Print the lines of the entries below from the one with "Given: Click the" through the final line, exactly as they appear. The pictures are not part of the copy.

Dataset items
■ ■ ■ ■

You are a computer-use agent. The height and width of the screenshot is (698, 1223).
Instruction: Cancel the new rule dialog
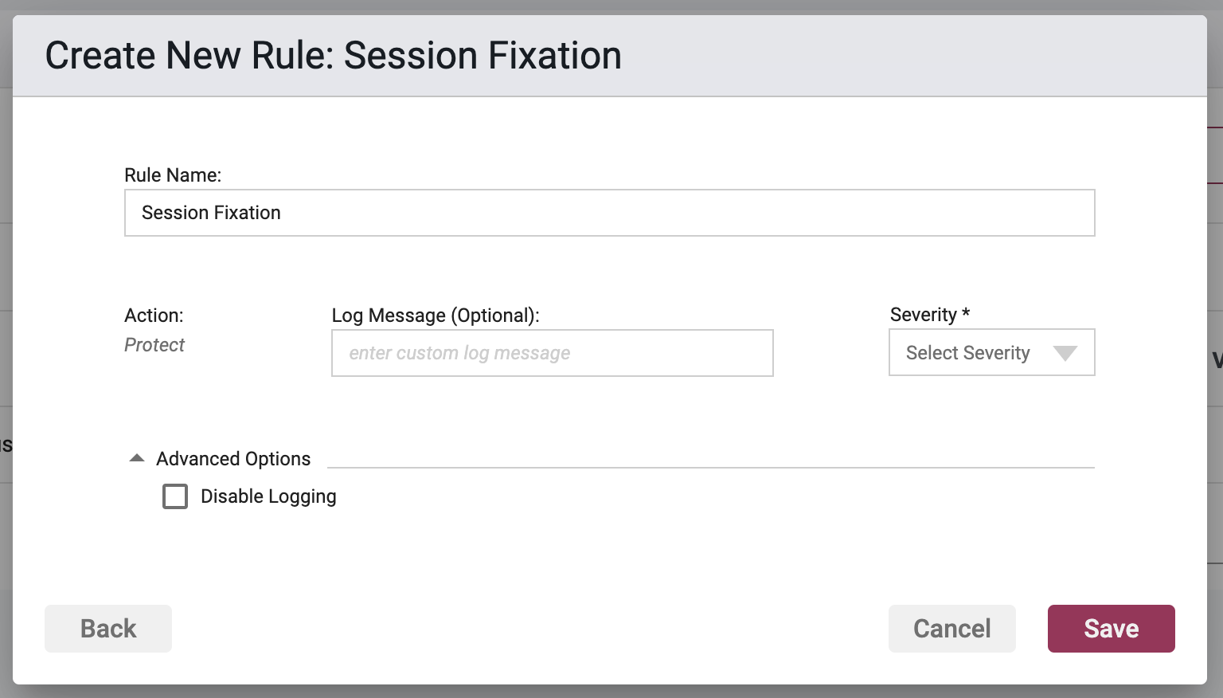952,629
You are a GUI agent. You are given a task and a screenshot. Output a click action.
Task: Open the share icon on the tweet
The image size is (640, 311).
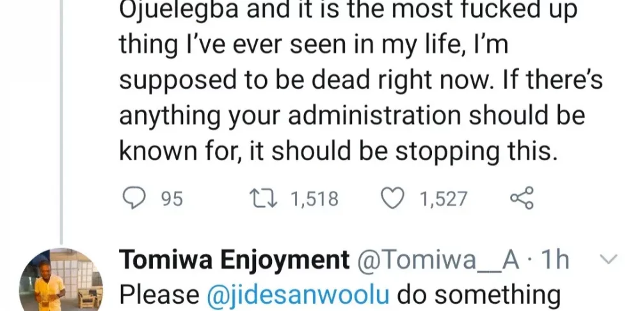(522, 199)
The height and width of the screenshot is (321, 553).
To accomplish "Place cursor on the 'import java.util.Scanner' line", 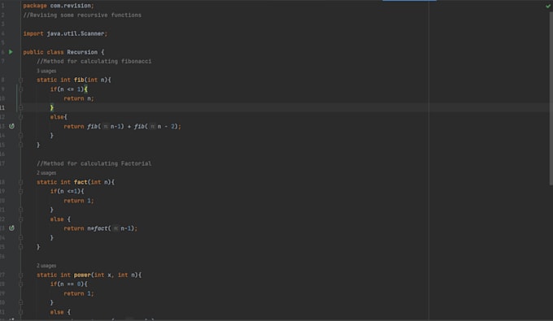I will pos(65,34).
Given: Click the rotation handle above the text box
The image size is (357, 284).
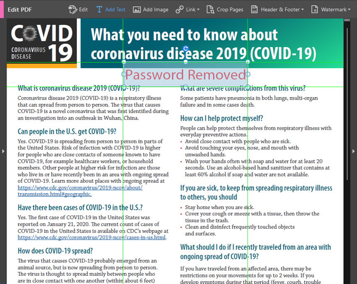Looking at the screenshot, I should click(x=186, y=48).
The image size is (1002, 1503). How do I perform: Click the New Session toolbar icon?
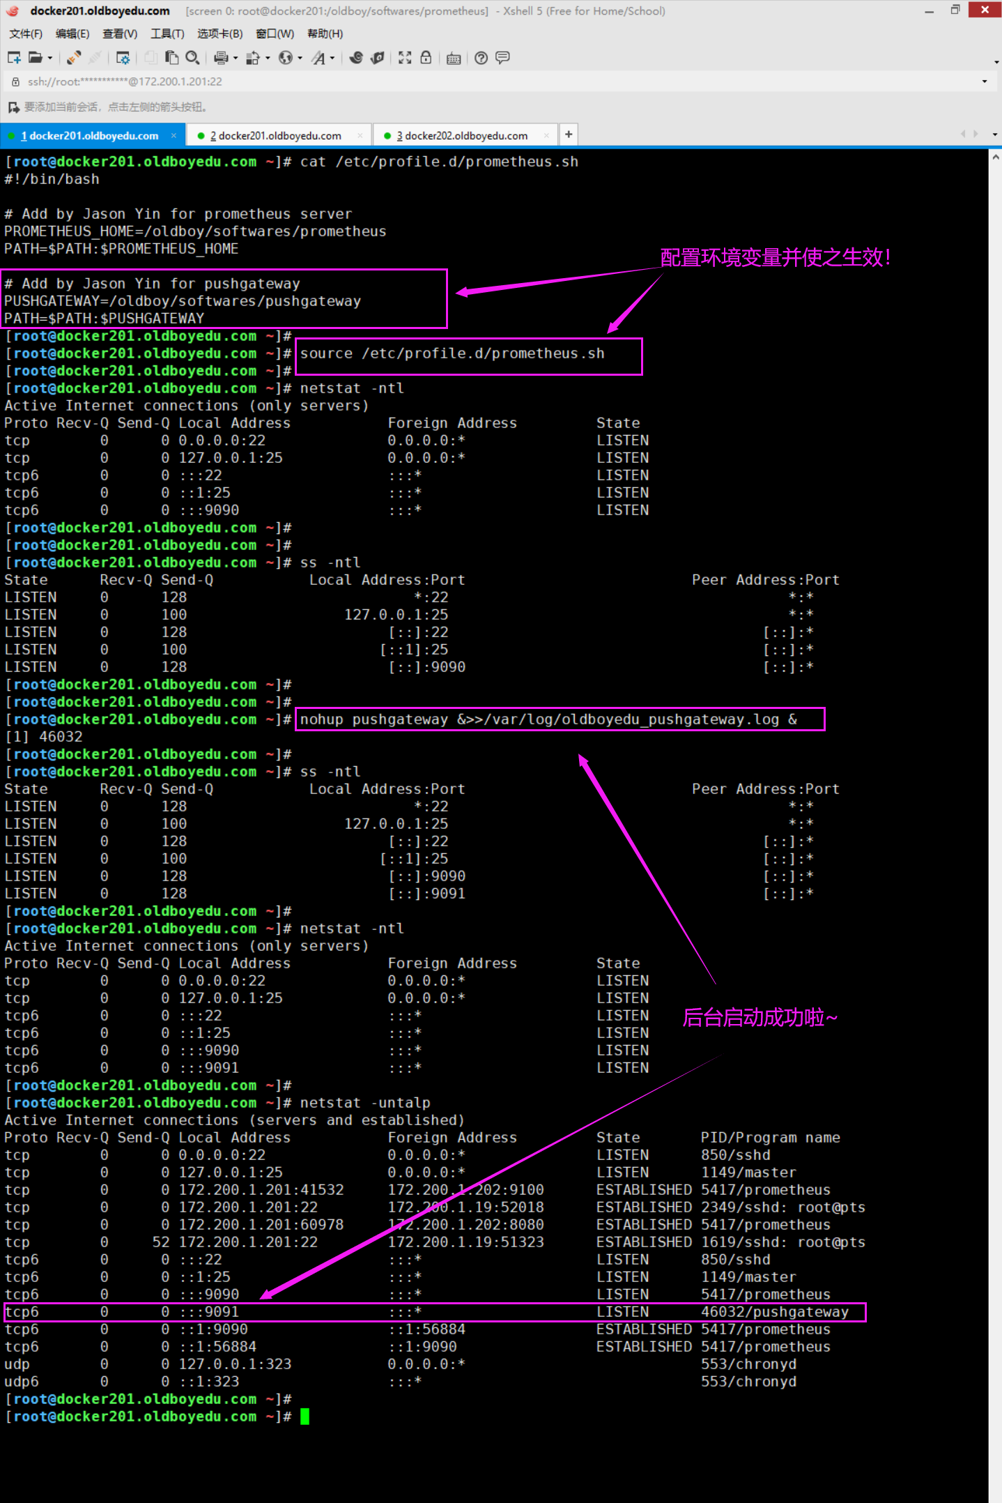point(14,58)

■ ■ ■ ■

Your solution ->
Given: Click the rotation handle above the text box
The image size is (357, 284).
Looking at the screenshot, I should click(x=186, y=48).
The image size is (1002, 1503). How do I perform: Click the New Session toolbar icon?
point(14,58)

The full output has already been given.